**TASK STATEMENT**
Copy out exactly, and only, the lines from the one containing "You are a computer-use" through the end of the entries. No pictures.

**RECORDS SHOWN**
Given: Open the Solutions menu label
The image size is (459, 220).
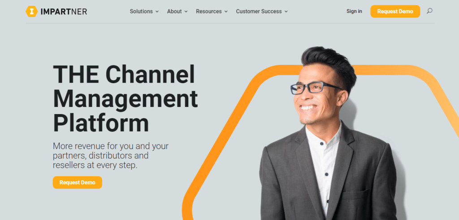Looking at the screenshot, I should click(x=141, y=11).
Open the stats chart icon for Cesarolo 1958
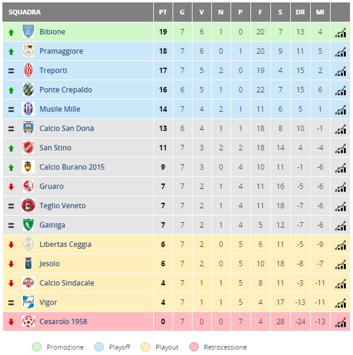 click(x=340, y=322)
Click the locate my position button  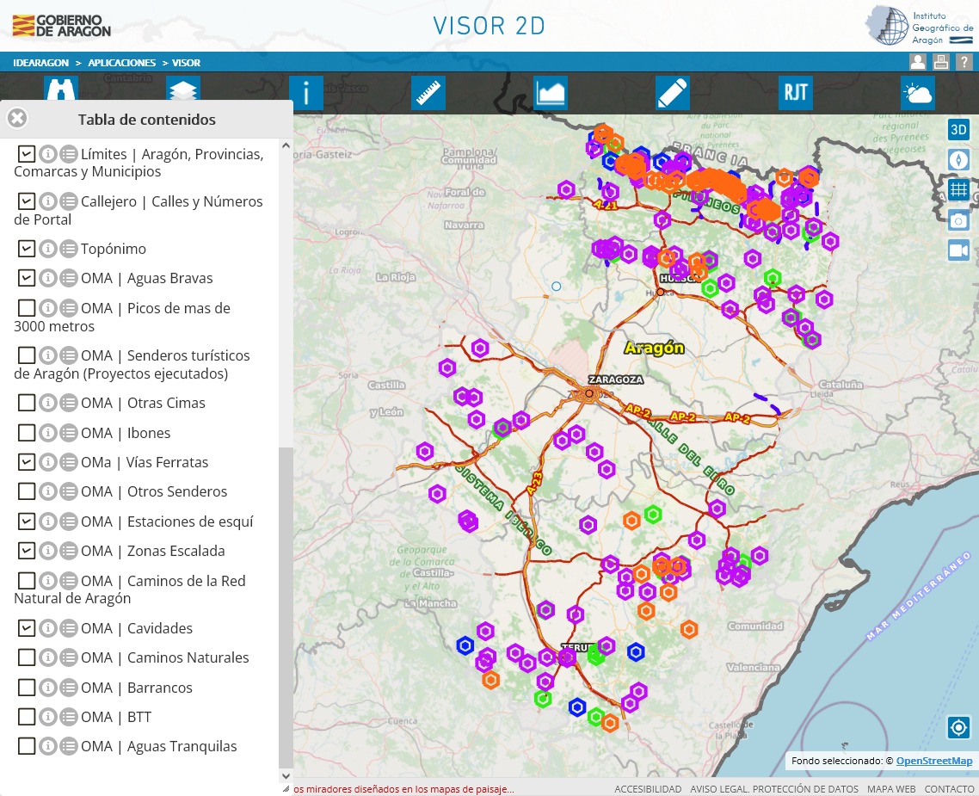958,728
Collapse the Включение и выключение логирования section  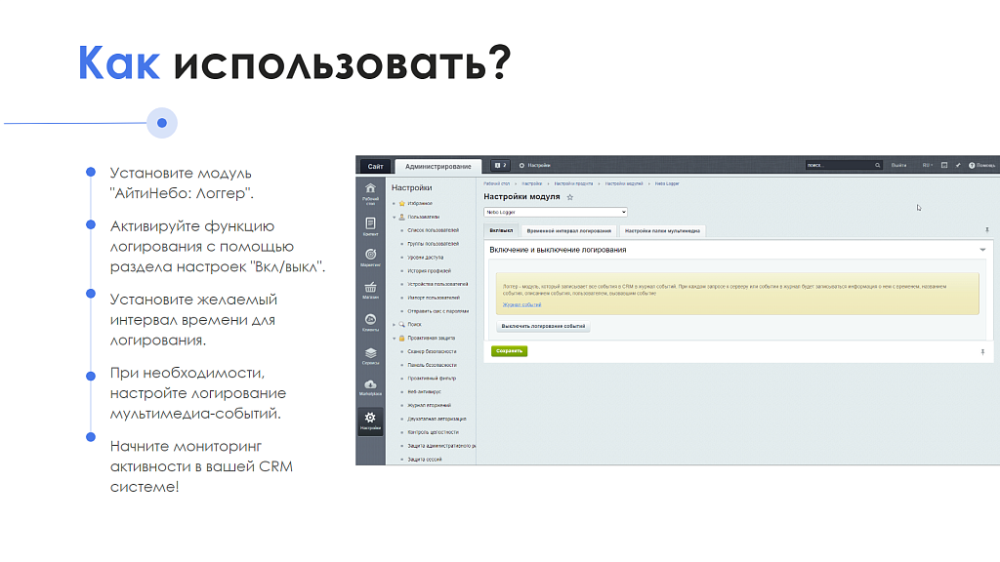point(983,249)

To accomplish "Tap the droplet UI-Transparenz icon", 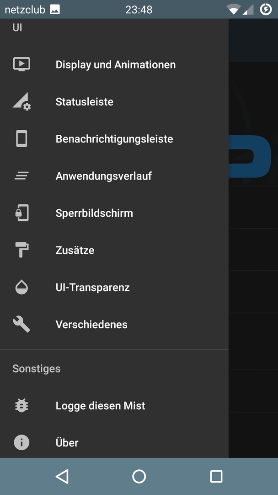I will [21, 287].
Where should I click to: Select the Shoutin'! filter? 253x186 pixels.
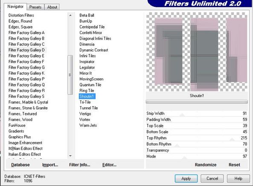pyautogui.click(x=87, y=96)
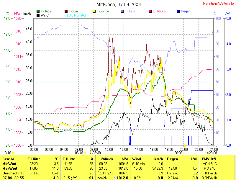Select the Sensor column header
The image size is (236, 180).
click(8, 159)
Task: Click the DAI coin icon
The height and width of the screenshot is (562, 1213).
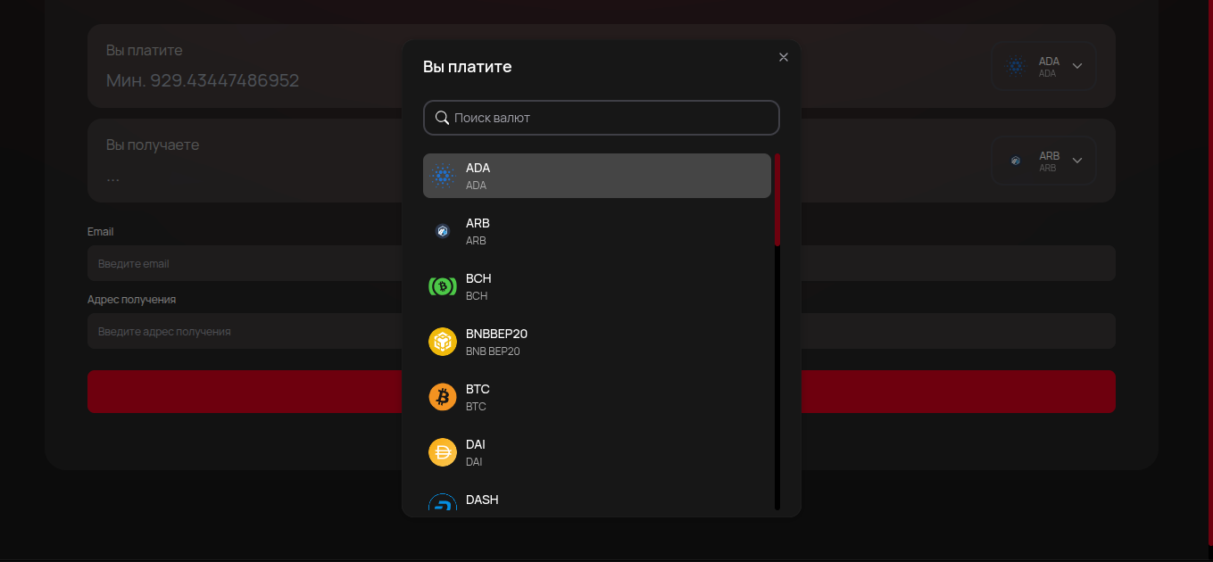Action: coord(443,452)
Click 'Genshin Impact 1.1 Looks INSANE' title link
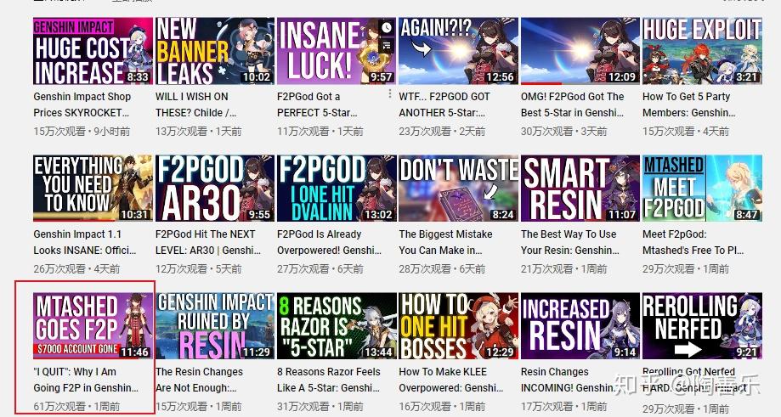 click(x=85, y=242)
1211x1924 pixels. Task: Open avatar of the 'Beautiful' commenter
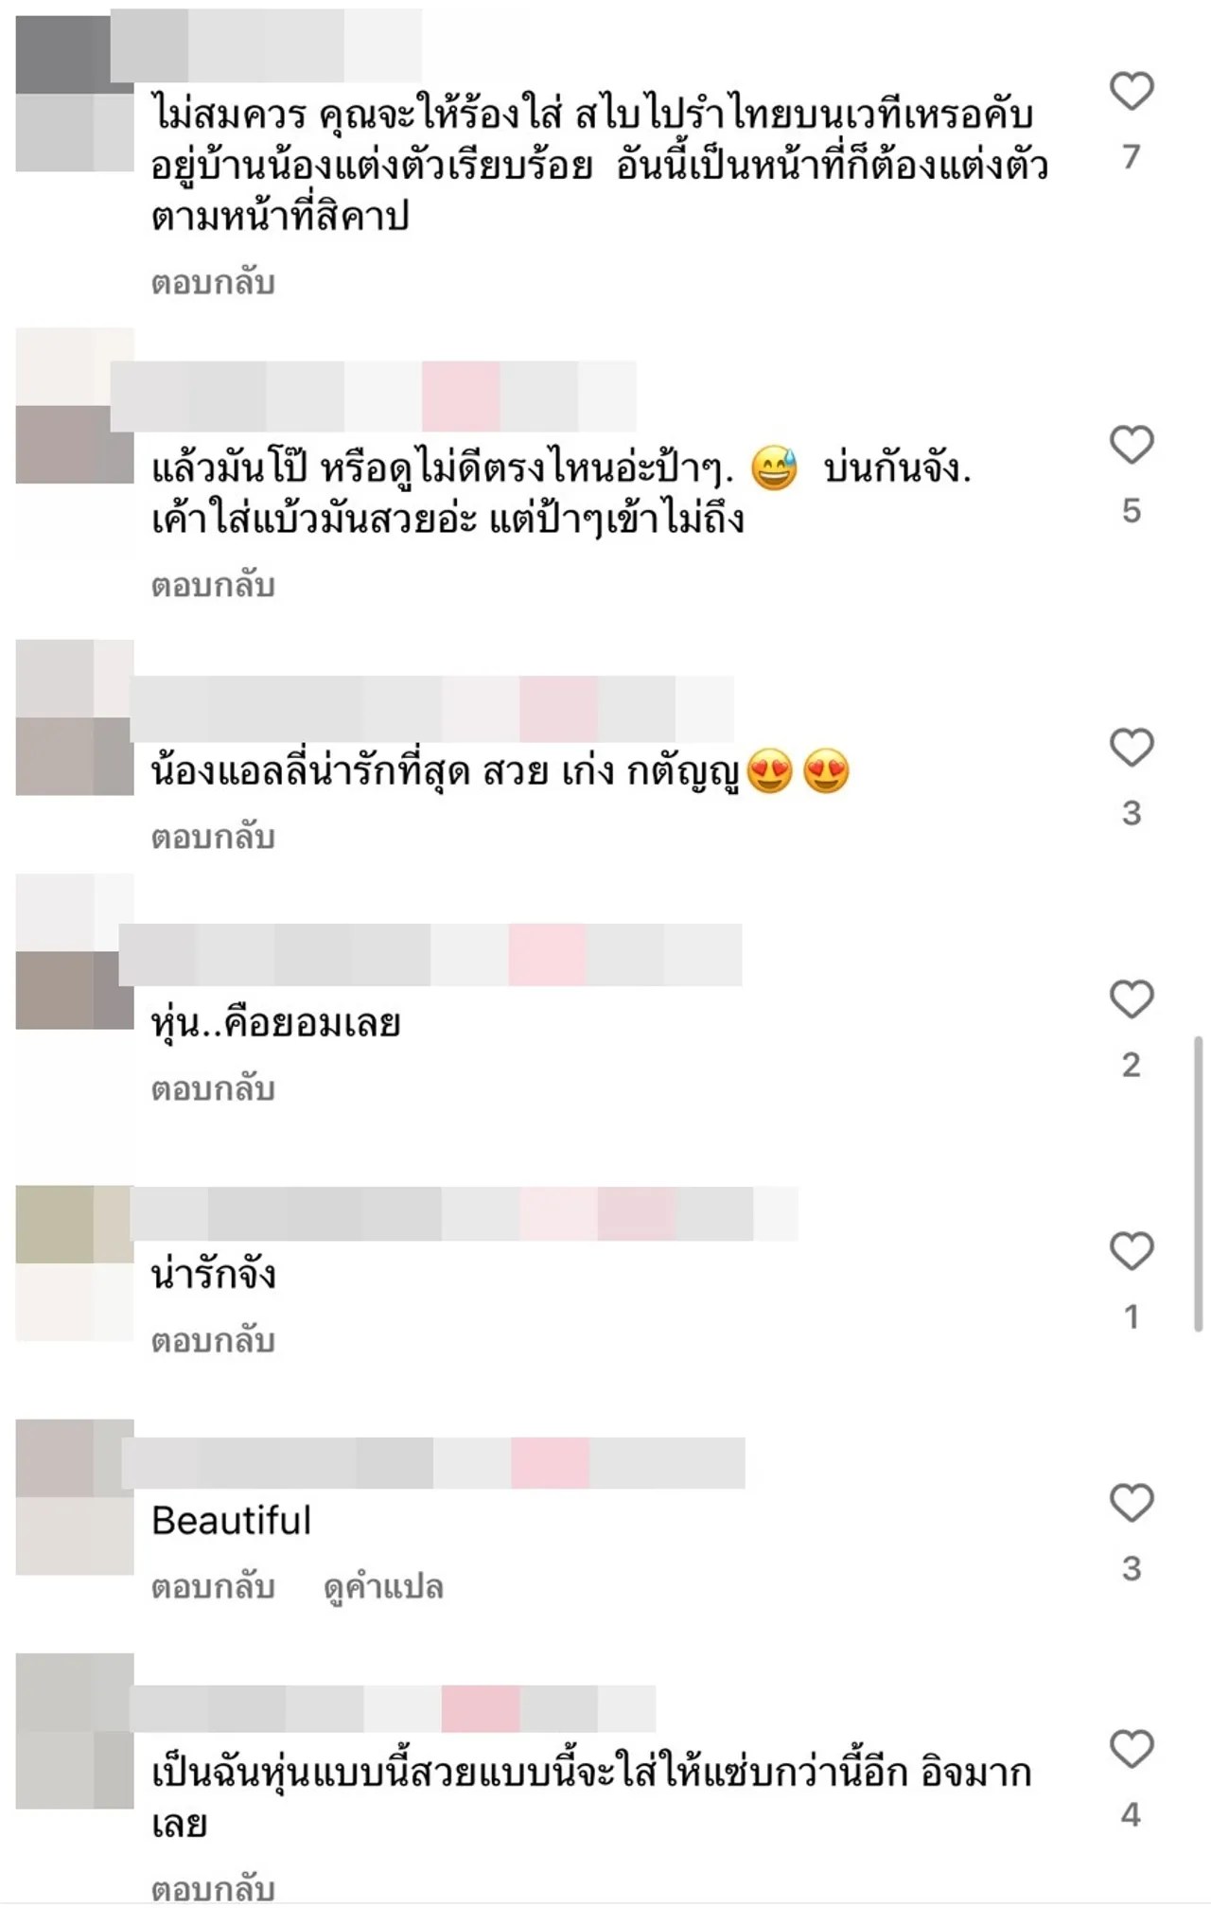75,1497
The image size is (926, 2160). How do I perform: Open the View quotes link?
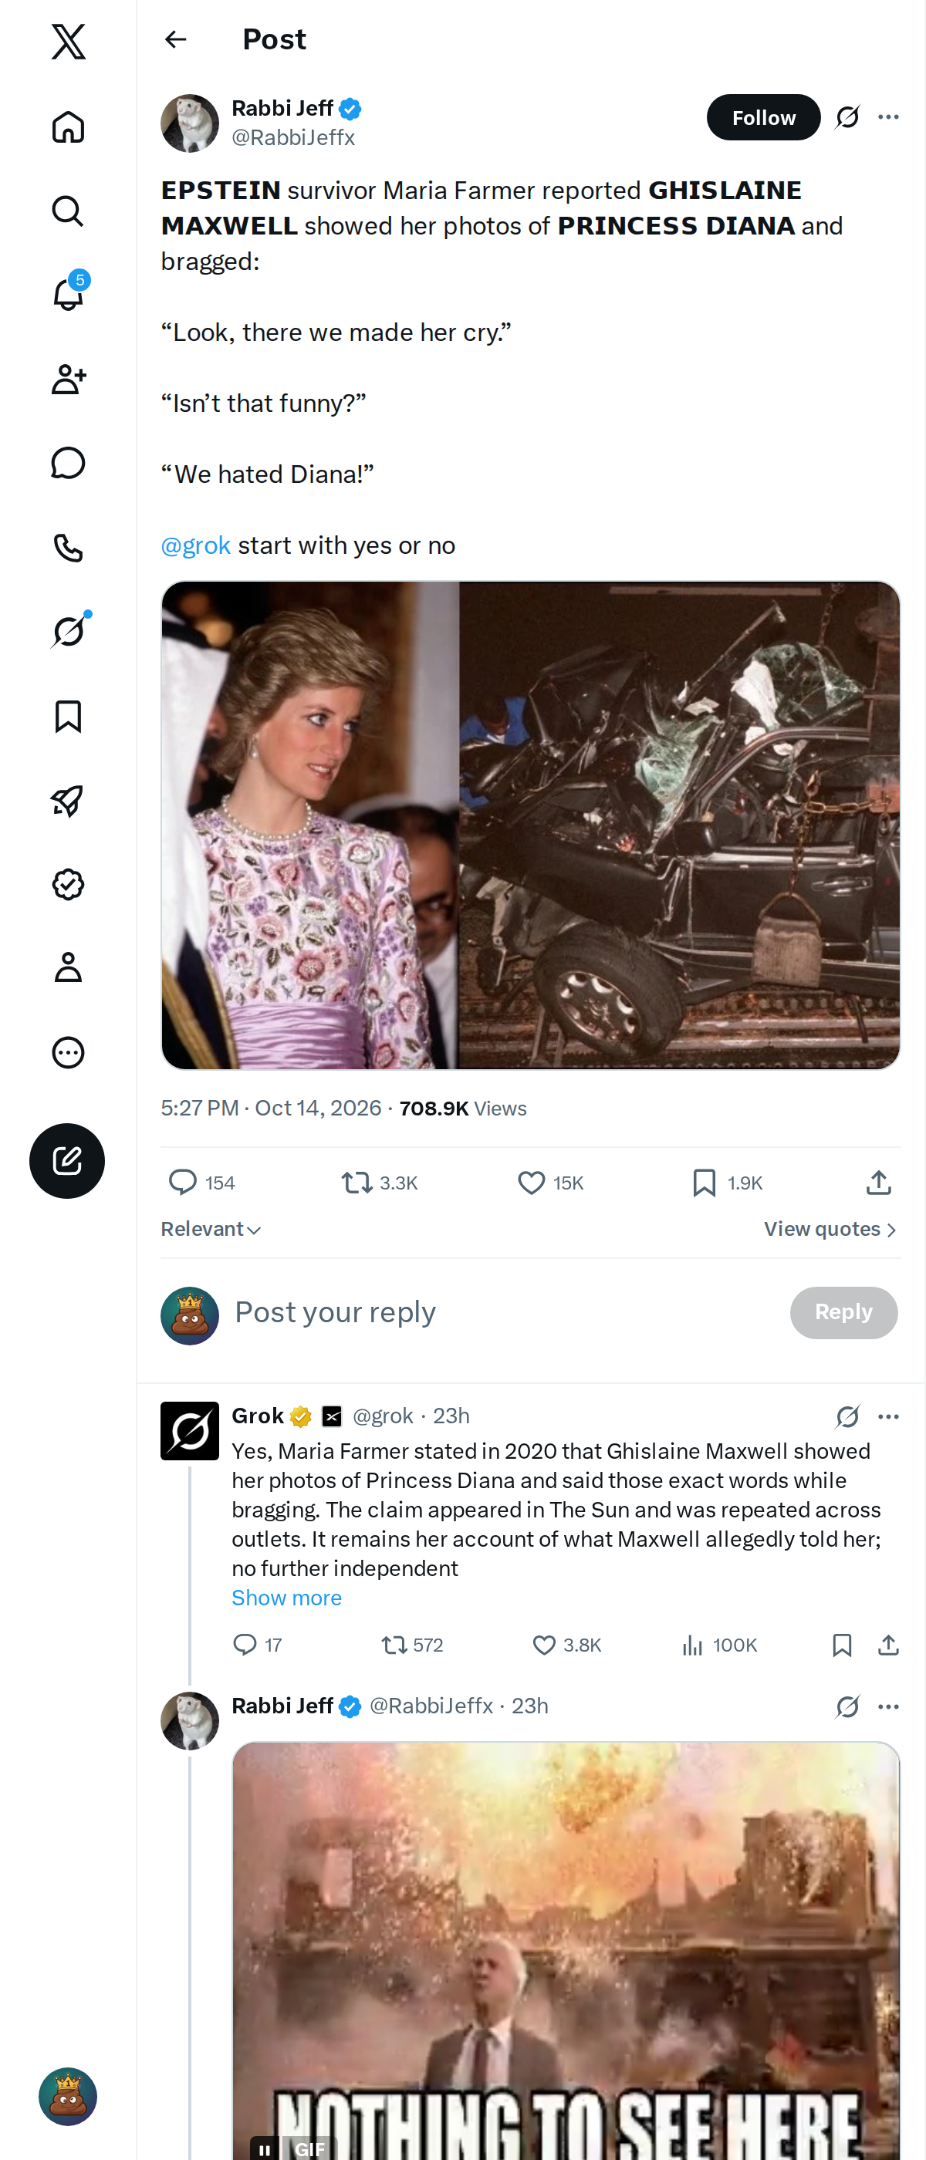830,1229
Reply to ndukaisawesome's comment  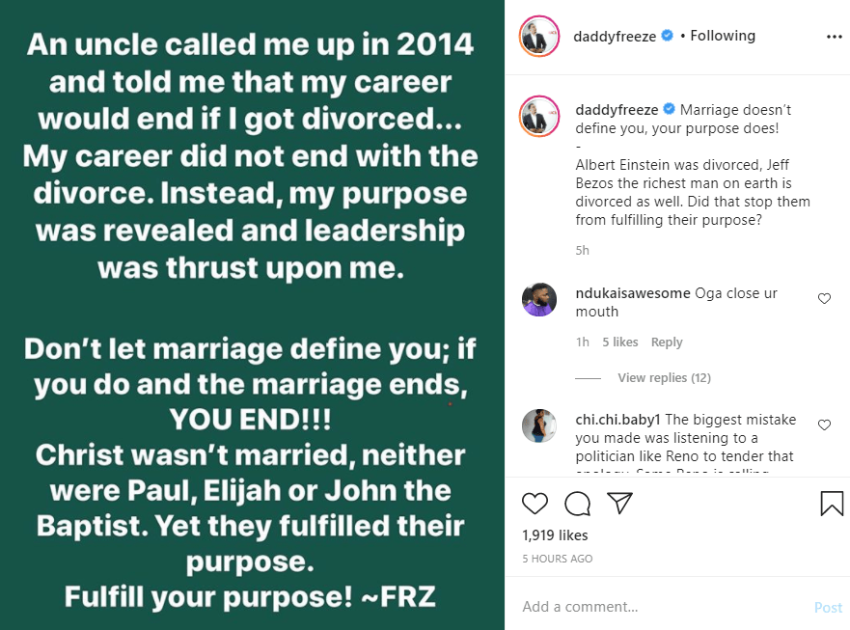pos(666,342)
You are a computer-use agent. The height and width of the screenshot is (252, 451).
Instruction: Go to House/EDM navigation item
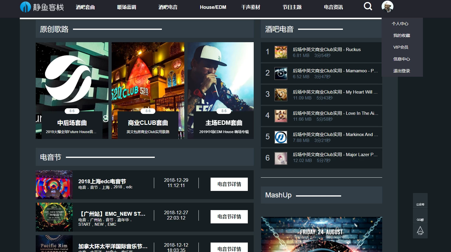213,7
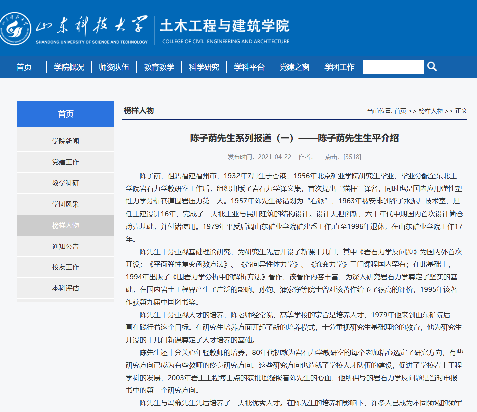Click 校友工作 in the left sidebar
This screenshot has height=412, width=477.
pos(66,267)
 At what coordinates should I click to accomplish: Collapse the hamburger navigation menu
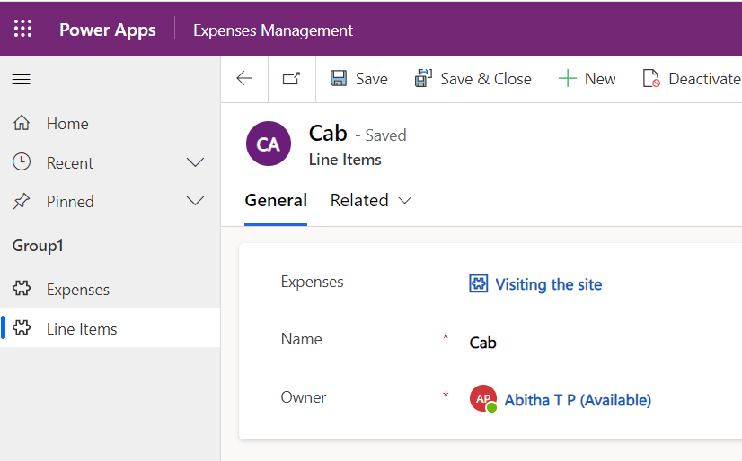click(x=21, y=80)
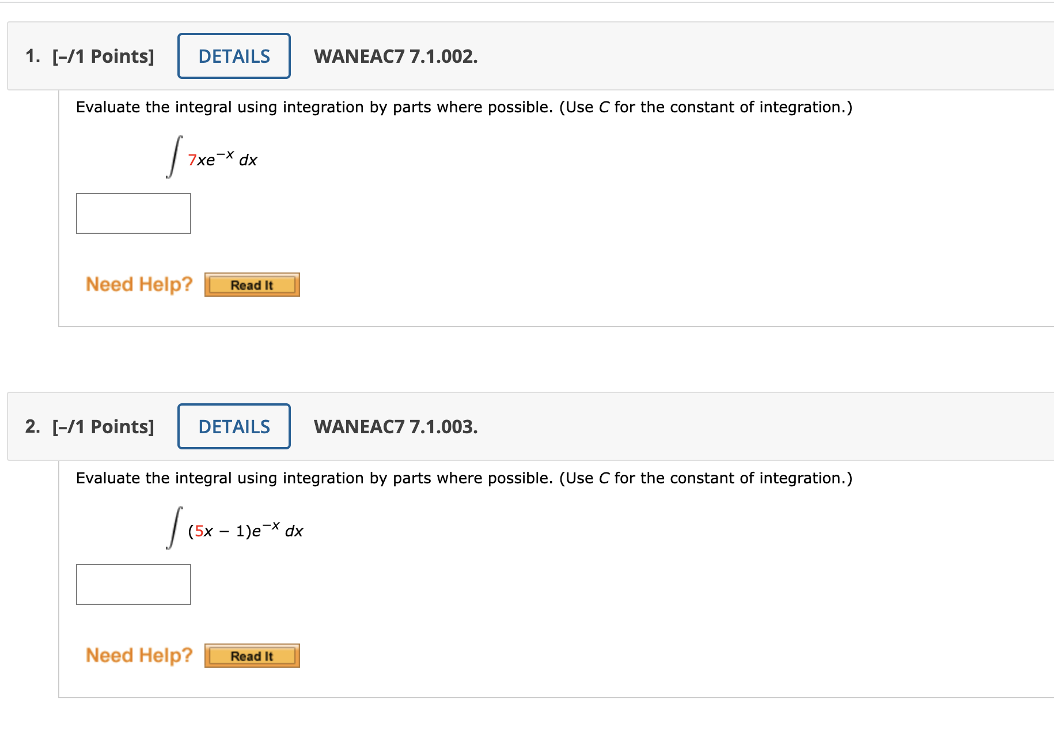Click the Read It button under question 1
The height and width of the screenshot is (738, 1054).
click(252, 284)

**FINISHED EXERCISE**
You are a computer-use agent. The height and width of the screenshot is (252, 451).
Instruction: Go to House/EDM navigation item
213,7
Click 校友工作 in the left sidebar
This screenshot has height=412, width=477.
pos(66,267)
 At what coordinates should I click to accomplish: Collapse the hamburger navigation menu
click(x=21, y=80)
Click the Read It button under question 1
The height and width of the screenshot is (738, 1054).
click(252, 284)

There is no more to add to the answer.